__Excerpt to read__:
-=-=-

KEARNEY v. FOLEY & LARDNER 5665
[8] Since we have already determined above that the underlying
litigation here was protected, it follows that the misconduct
Kearney alleges in the discovery communications
surrounding that litigation and the trial advocacy of that litigation
likewise comes within Noerr-Pennington. Kearney
argues that, in so saying, we would be broadening the notion
of what conduct is “incidental” beyond what our precedents
have recognized. We disagree and do not find “incidental” so
narrow. Discovery communications have already been recognized
as “incidental,” see Freeman, 410 F.3d at 1185, and,
like trial advocacy, are a “common . . . feature of modern litigation.”
Sosa, 437 F.3d at 936. Defendants’ alleged instruction
to CTE not to prepare a report with the test results is
perhaps more far afield. However, the testing was completed
in preparation for the valuation trial, and so statements to
those completing the testing would be incidental to that litigation
as well. See id. at 935-36 (discussing the protection of
prelitigation communications).
Kearney presses further that misconduct could not be petitioning
conduct or conduct incidental because misconduct is
not essential to the petition. In so doing, she collapses the
question of petitioning conduct with that of the sham exception’s
application. See id. at 938 (“Finding that the protections
of the Petition Clause extend to [conduct] does not mean that
the [conduct is] absolutely protected from liability.”). We
instead find the misconduct she alleges to be petitioning conduct
and now turn to the sham exception to determine whether
it might nonetheless be subject to liability.
3. Does the sham exception apply to Defendants’
conduct?

[9] In Kottle v. Northwest Kidney Centers, 146 F.3d 1056,
1060 (9th Cir. 1998), the Ninth Circuit identified
three circumstances
in which the sham litigation exception might apply. Kearney
argues for the third here: where the allegedly
unlawful conduct “consists of making intentional misrepre-
sentations to the court” and those misrepresentations or the
“party’s knowing fraud upon . . . the court deprive the litigation
of its legitimacy.” Id. We are persuaded that Defendants’
alleged misconduct here was precisely the sort the sham
exception was created to address.

-=-=-

__Required actions__:
(1) In the court opinion excerpt, which case is cited as the one in which the Ninth Circuit identified three circumstances where the sham litigation exception might apply?
(2) Please carry the court opinion excerpt forward, picking up right after its final sentence.

__Study material__:
-=-=-

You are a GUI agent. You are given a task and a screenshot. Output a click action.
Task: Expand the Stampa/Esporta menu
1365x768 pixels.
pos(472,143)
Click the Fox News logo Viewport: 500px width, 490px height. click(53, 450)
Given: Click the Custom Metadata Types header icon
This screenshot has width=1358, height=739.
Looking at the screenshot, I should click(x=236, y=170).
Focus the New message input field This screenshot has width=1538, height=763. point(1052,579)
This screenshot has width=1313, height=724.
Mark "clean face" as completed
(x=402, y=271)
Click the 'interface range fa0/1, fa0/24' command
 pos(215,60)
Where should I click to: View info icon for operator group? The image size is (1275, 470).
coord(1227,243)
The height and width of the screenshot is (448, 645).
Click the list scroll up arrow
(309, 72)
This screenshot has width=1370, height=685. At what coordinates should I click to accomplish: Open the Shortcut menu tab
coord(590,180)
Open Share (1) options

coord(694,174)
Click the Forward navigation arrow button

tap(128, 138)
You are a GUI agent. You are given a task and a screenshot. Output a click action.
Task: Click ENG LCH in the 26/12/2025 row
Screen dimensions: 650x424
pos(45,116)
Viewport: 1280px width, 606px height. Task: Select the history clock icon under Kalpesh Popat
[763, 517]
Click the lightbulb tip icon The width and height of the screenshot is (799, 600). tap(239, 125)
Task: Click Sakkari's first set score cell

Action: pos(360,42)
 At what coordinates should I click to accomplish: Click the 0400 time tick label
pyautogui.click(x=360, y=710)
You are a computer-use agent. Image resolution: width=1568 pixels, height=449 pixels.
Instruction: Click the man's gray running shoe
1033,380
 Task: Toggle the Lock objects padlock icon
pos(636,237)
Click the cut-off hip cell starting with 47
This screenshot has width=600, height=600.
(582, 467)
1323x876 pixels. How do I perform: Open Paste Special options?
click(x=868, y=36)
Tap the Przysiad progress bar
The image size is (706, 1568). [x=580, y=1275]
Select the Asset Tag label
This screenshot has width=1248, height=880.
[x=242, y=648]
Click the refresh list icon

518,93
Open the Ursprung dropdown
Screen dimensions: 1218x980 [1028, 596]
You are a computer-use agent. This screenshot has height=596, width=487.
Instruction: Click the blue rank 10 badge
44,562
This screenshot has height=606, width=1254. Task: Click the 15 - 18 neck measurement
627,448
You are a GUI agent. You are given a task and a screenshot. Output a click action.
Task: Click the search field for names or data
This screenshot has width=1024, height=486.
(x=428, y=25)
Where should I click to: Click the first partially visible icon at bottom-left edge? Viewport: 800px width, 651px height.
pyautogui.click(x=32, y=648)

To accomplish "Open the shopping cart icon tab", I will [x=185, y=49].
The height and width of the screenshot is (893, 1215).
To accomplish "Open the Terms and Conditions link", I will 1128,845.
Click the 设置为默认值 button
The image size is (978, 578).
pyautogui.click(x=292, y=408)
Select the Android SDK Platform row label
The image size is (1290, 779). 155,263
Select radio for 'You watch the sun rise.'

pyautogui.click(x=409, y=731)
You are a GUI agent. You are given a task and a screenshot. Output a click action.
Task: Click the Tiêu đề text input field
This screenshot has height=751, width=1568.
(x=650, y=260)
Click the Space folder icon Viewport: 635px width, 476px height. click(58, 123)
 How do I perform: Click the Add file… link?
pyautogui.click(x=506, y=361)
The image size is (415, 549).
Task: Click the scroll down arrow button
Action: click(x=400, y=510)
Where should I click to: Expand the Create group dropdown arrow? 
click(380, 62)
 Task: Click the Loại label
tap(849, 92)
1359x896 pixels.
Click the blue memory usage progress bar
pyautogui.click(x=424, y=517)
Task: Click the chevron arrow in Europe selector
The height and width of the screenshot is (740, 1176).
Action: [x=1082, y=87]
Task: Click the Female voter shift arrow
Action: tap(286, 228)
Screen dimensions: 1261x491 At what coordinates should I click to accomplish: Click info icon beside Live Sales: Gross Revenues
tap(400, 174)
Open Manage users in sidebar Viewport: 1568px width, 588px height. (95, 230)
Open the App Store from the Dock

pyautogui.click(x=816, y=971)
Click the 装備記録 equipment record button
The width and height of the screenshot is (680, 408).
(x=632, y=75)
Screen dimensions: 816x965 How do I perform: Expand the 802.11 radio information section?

-=-=-

__Results of the tasks__:
(1) Kottle v. Northwest Kidney Centers, 146 F.3d 1056, 1060 (9th Cir. 1998).

(2)
[10] Since this matter arose on a motion to dismiss, Kearney’s
allegations must be assumed true. Kearney has alleged
intentional misrepresentations to the court, and fraud upon the
court through the suppression of evidence, that ultimately led
to her property being valued lower than it should have been.
In Sosa v. DIRECTV, Inc., the court described a similar situation
of a RICO suit predicated on “fraudulent discovery conduct
in prior litigation that induced the plaintiffs to settle the
suit for a lower amount than they would have in the absence
of the fraud.” 437 F.3d 923, 940 (9th Cir. 2006) (discussing
Living Designs, Inc. v. E.I. Dupont de Nemours & Co., 431
F.3d 353 (9th Cir. 2005)). Although Living Designs was not
considered under Noerr-Pennington, the Sosa court said “the
conduct alleged quite clearly fell within the third prong of
Kottle’s sham litigation exception, in that it amounted to a
‘knowing fraud . . . upon the court depriv[ing] the litigation
of its legitimacy.’ ” Id. (quoting Kottle, 146 F.3d at 1060).
Kearney’s allegations are very similar to those described by
the Sosa court in Living Designs and so should also fall within
the third prong of the sham litigation exception. See also
Freeman v. Lasky, Haas & Cohler, 410 F.3d 1180, 1185 (9th
Cir. 2005) (“Had [the discovery misconduct] not been brought
to light in time, it is entirely possible that [it] would so have
infected the defense of the lawsuit as to make it a sham.”).
The district court found that the exception did not apply
because Kearney did not “support[ ] her position that defendants
made intentional misrepresentations to the court thereby
depriving the court of its legitimacy.” The requirement of
“support” suggests the court was not taking her allegations as
true. At the motion to dismiss stage, it was error to require
such support.

If, however, the court was actually faulting Kearney for
insufficiently specific allegations, this could be a proper basis
for denying the sham litigation exception. See Kottle, 146
F.3d at 1063 (“[W]hen a plaintiff seeks damages . . . for conduct
which is prima facie protected by the First Amendment,
the danger that the mere pendency of the action will chill the
exercise of First Amendment rights requires more specific
allegations than would otherwise be required.” (internal quotation
marks omitted)). In Kottle, the court suggested the
required specifics would include such things as “exactly what
representations [defendant] made, or to whom; with whom
[defendant] conspired; [and] what exactly its ‘improper and/or
unlawful’ methods of advocacy were.” Id. The district court
did not indicate that it found any of these specifics lacking.
Kearney’s complaint includes the required specifics with
extensive factual descriptions.2 Thus, Kearney’s allegations
are appropriate under Kottle.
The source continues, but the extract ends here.